Gabe Friend and Tim Shinners
As vehicle owners, the safety of our passengers and ourselves is always something we’re considering when on the road. There are many pieces of common-sense wisdom told to drivers when they’re learning, and state DOL exams and driver’s ed classes supply even more data-based information on safe driving practices. Yet, it’s been years since either of us have taken a driving course or licensing test, and the majority of our safe-driving skills and knowledge are now based on habit and inuition. As aspiring data scientists, we understand the while our habits may be good, our decision making can still be improved by what the data has to tell us. A large body of knowledge that contains information on all car crashes in our local area and the conclusions that can be drawn from that information would be the perfect solution to augment our driving intuition with hard data.
Fortunately, we may have just that. Our 2018 Portland Car Crashes dataset (portland_crashes_2018) contains information on all individuals within, or on, a vehicle involved in a motor vehicle accident, as well as crash details for each individual accident. All vehicle and participant information comes from the Oregon Department of Transportation (ODOT, and is curated from an already existent data package titled pdx_crash_2018.
What We Did:
The original data set was composed of multiple spreadsheets littered with columns that were devoid of any useful information. We merged the most relevant spreadsheets into one, and removed columns that were either entirely blank, duplicates, or contained too little information to draw meaningful conclusions from. We also changed many column names to more intuitively convey the information they record. Additionally the ODOT manual that explains the way variable values are represented in the original pdx_crash_2018 data package is quite long and at many times confusing. We created a help file for our data package that concisely describes the variables in our new data set and the values they take on.
What You Can Do:
It’s our hope that you use this dataset to better inform yourself and others about the factors that are associated with crashes. How might you do this? Well, for example, suppose you were curious about the relationship between crash type and injury severity. With the data included in our portland_crashes_2018 data package, you could compare the proportions of accidents where vehicle occupants are wearing seatbelts with those where they are not. Doing so would allow you to determine whether fatal accidents occur more often with or without a seatbelt.
What You Can See:
For another example, we wanted to see under which lighting conditions you are most likely to collide with a fixed object like a light post or fence.

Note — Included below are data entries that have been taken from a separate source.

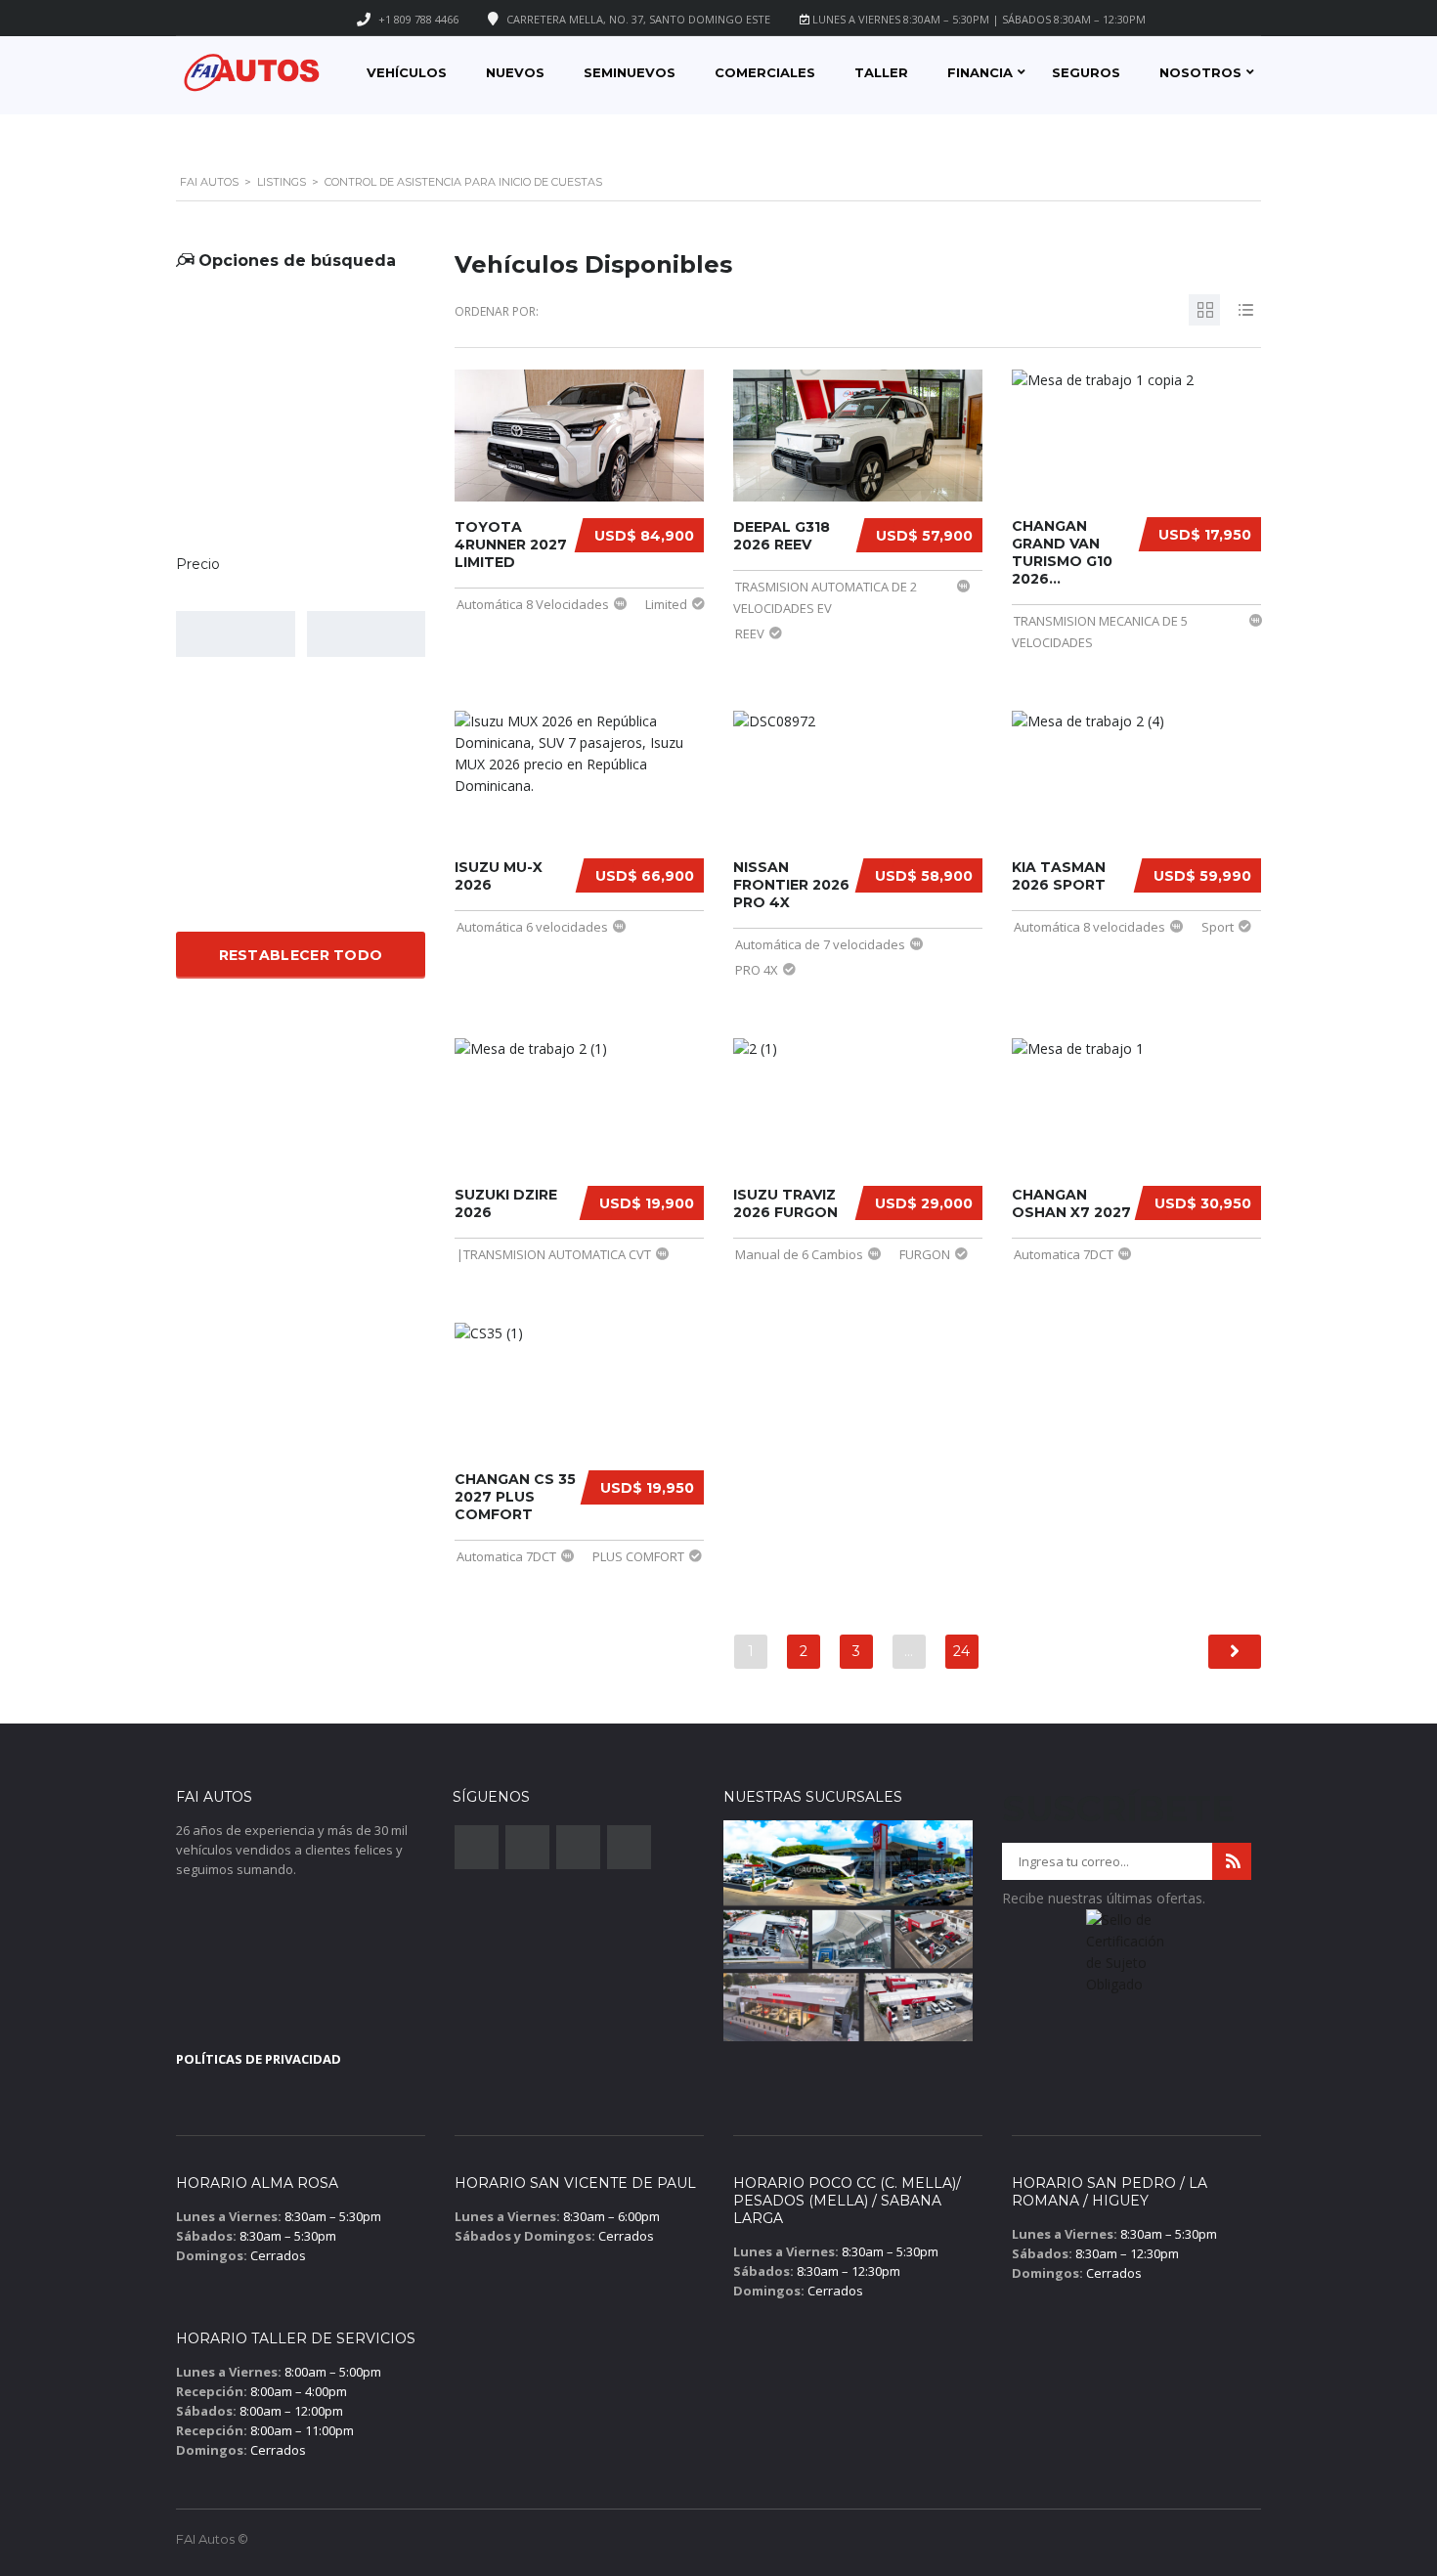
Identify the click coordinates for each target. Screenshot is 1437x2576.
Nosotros (1200, 72)
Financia (980, 72)
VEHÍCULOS (407, 72)
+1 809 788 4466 (418, 19)
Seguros (1086, 72)
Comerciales (765, 72)
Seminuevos (629, 72)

The majority of crashes occur in the day, so it is not fair to simply count the number of collisions with fixed objects by time of day. Instead, the graph below shows the proportion of accidents that were caused by a collision with a fixed object, for each type of lighting (night, dawn, day, etc.). We can clearly see a relationship between visibility and fixed-object crashes. Using color to illustrate the number of crashes, we can still see that the most fixed-object crashes occur in the day, but the highest proportion occurs at night.

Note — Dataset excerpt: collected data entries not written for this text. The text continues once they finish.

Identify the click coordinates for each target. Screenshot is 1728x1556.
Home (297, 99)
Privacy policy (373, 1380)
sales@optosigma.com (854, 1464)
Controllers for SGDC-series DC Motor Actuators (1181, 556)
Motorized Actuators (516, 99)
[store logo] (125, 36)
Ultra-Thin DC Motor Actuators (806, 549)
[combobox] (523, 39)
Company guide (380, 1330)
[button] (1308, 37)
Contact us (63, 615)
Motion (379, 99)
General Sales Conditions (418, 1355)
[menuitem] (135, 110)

Despite the informative nature of data, we have to remind ourselves of its limitations. Data is rarely, if ever, complete; any measurement is subject to measurement error, and consequently, data-based decisions are too. While our portland_crashes_2018 data package will be useful in drawing conclusions about associations between crashes and contributing factors, it’s important to remember that it only records documented crashes, and many crashes may go unnoticed or unreported. It is also important to be careful about mistaking correlation for causality. For instance, in the plot above, we see a relationship between less light and more fixed-object crashes, but we do not know if this is caused by lack of visibility, or if there are simply less cars to run into, causing the night time proportion to inflate.